Wir bleiben bei einer leicht positiven modifizierten Duration,
die von einer vorsichtigen Positionierung durch begrenzte Exposures in
Staatsanleihen aus Peripherie- und Schwellenländern und in
Unternehmensanleihen geprägt ist. In jüngster Zeit haben wir unser Exposure
in den Schwellenländern geringfügig erhöht, insbesondere über Papiere
sogenannter „quasi-staatlicher“ Emittenten wie Pemex.
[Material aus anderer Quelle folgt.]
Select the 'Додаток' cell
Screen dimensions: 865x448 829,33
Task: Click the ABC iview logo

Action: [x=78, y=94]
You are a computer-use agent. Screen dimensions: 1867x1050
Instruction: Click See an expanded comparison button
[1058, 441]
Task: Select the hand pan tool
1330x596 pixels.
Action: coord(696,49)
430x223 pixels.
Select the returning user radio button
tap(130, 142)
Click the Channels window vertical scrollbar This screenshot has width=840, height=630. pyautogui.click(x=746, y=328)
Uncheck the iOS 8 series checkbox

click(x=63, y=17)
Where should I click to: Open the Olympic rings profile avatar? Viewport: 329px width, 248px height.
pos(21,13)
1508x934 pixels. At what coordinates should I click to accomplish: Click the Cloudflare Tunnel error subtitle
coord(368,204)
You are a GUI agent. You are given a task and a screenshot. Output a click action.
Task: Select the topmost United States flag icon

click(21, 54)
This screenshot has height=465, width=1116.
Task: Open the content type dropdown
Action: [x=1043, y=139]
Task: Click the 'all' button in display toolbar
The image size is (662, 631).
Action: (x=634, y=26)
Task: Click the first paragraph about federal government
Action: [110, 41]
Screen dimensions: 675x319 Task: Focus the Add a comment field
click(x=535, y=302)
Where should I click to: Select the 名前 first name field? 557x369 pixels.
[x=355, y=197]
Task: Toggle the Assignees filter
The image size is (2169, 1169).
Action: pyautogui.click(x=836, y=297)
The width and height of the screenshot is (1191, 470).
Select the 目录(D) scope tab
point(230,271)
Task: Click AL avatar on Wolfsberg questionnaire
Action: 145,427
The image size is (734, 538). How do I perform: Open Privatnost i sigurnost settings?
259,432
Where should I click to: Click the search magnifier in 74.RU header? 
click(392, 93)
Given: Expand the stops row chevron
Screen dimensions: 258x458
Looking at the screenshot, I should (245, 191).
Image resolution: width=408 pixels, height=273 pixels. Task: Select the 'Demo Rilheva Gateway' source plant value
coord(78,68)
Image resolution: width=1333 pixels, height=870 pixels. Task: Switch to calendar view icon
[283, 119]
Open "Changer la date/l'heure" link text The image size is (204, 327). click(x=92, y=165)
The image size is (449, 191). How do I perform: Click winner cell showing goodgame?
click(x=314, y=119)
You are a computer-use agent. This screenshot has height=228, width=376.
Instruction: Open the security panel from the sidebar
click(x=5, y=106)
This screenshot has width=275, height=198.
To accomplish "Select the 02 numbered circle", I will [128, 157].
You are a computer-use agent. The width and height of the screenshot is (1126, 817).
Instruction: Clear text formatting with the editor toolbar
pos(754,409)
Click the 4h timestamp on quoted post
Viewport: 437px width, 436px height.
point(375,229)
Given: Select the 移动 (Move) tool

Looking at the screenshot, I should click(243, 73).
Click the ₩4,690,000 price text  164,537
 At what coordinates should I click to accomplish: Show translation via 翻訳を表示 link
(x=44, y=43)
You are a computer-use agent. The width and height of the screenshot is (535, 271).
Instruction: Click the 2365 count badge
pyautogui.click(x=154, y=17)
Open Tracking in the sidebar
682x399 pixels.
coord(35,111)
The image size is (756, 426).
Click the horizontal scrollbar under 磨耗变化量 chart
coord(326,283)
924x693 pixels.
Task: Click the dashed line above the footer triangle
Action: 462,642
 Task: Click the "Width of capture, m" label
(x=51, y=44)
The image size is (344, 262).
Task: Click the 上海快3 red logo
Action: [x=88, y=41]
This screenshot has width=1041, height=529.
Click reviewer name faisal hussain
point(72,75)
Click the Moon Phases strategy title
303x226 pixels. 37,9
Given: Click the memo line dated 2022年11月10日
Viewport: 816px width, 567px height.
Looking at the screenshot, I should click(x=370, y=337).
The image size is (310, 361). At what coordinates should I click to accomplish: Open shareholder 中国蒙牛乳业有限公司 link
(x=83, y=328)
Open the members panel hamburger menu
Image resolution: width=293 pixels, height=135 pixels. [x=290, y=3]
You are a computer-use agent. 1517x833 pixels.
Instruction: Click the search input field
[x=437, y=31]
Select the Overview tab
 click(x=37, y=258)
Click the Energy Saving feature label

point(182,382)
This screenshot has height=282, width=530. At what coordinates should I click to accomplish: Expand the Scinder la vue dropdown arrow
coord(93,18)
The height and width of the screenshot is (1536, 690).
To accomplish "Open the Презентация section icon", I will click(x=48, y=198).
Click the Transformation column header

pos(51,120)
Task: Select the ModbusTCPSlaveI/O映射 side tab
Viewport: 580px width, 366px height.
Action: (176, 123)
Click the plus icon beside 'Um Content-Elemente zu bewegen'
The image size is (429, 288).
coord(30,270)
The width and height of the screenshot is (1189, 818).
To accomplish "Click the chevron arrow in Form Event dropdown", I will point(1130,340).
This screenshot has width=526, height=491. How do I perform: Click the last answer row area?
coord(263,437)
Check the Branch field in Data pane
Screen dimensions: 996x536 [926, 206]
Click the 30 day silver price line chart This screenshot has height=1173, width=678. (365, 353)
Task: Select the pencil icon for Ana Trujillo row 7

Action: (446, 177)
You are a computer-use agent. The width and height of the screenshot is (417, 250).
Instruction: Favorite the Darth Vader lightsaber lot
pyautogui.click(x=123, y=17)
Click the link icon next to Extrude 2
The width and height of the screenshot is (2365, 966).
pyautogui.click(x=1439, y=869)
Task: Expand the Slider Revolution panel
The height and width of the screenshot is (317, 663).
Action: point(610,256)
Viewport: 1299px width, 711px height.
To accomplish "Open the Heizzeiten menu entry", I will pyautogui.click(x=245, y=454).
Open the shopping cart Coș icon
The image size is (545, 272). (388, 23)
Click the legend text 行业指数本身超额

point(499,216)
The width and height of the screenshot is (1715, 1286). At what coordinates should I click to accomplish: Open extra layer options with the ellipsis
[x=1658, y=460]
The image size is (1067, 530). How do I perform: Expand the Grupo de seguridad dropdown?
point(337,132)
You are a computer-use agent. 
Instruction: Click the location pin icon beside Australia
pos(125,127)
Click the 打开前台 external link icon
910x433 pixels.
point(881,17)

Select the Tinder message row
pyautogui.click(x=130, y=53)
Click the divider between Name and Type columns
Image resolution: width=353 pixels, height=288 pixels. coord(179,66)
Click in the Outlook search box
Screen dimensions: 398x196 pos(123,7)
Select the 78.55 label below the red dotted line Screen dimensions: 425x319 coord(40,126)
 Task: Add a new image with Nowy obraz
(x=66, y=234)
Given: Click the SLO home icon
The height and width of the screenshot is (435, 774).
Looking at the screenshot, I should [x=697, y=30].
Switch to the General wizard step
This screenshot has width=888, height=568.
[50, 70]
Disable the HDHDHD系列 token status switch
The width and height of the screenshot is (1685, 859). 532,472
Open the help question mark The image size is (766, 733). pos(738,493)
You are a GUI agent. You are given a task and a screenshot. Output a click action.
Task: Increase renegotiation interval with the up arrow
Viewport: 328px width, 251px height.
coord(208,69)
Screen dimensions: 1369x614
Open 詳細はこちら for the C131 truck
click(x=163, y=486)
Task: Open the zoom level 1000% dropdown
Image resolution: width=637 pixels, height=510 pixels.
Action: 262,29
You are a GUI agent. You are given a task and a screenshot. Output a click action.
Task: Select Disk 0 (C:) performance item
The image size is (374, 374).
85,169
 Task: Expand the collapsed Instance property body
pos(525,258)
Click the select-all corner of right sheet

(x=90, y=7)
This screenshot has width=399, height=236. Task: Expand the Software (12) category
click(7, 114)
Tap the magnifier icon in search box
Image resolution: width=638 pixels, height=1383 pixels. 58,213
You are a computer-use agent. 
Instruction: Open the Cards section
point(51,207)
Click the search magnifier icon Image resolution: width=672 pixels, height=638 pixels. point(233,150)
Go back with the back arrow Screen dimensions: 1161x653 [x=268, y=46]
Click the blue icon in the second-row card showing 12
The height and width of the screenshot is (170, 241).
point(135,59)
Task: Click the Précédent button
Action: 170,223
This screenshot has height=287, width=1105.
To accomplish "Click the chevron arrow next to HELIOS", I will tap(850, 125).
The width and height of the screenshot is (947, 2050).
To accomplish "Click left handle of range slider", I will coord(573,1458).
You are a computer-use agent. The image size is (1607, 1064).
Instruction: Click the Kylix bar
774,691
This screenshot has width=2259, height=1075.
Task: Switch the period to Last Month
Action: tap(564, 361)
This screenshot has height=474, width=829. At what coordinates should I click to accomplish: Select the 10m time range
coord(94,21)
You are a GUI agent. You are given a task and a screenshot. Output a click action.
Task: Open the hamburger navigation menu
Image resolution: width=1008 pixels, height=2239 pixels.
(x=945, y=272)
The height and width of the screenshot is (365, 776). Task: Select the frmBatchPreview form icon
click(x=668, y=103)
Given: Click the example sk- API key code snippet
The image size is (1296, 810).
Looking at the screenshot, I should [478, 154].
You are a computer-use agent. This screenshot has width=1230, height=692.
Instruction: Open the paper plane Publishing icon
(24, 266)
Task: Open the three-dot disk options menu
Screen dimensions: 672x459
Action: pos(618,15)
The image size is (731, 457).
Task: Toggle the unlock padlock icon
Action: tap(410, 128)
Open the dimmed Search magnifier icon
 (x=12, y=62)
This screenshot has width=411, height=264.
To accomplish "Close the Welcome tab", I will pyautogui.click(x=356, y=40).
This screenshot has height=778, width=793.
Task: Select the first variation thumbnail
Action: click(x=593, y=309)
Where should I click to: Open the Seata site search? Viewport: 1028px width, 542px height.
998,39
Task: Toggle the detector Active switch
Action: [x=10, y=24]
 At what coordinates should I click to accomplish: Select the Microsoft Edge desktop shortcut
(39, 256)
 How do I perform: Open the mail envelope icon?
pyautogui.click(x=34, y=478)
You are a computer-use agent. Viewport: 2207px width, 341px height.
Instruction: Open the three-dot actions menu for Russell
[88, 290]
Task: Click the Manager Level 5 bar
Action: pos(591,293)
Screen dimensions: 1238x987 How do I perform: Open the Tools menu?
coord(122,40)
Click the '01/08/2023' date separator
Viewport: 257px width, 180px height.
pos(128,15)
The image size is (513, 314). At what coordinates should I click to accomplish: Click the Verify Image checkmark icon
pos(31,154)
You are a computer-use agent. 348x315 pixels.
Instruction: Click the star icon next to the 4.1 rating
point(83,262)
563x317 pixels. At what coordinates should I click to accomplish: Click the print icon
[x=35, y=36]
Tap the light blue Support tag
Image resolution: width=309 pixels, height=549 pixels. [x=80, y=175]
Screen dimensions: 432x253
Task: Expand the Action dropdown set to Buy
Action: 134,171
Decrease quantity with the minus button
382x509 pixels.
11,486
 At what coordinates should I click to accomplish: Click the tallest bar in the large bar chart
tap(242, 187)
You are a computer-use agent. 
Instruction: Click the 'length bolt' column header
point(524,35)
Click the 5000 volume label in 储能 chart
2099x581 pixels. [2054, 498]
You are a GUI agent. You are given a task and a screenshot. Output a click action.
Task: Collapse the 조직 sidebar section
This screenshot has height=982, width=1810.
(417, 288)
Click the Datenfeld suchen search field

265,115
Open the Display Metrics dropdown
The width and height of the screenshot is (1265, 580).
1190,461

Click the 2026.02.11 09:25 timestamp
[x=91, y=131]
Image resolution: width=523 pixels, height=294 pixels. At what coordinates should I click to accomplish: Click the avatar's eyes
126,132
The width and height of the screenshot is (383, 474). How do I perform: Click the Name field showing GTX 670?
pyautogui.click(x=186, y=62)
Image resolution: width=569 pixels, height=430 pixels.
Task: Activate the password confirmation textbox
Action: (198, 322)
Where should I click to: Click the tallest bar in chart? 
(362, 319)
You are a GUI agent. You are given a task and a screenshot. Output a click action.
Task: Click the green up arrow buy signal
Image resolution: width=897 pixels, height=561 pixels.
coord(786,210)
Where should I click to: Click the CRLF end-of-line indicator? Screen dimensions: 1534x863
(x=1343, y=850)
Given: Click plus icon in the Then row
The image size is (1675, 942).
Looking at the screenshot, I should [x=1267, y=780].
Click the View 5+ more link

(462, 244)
Zudem haben wir
eine Position in belgischen Staatsanleihen eröffnet, die eine
interessante Carry-Quelle unter den europäischen Ländern bieten. Zudem
halten wir derzeit an unserer Strategie auf die Versteilerung der
amerikanischen Renditekurve fest.

Währungen:

Auf dem Devisenmarkt
haben der Kurswechsel, der sich in der US-Notenbank vollzieht, sowie die
ersten Anzeichen einer Abschwächung der amerikanischen Wirtschaft zu
Jahresbeginn eine Erholung des Euros ermöglicht. Doch es sind viele
Faktoren im Spiel (Brexit, Europawahlen, amerikanisches
Leistungsbilanzdefizit), die einer entschieden direktionalen
Positionierung im Währungsbereich Grenzen setzen.

Daher begrenzen wir in unserem Portfolio
weiterhin das Währungsrisiko. Schwellenländerwährungen bieten nach ihrer
Erholung zu Jahresbeginn aus unserer Sicht immer noch einige sehr
selektive Gelegenheiten, insbesondere in Asien und im Nahen Osten.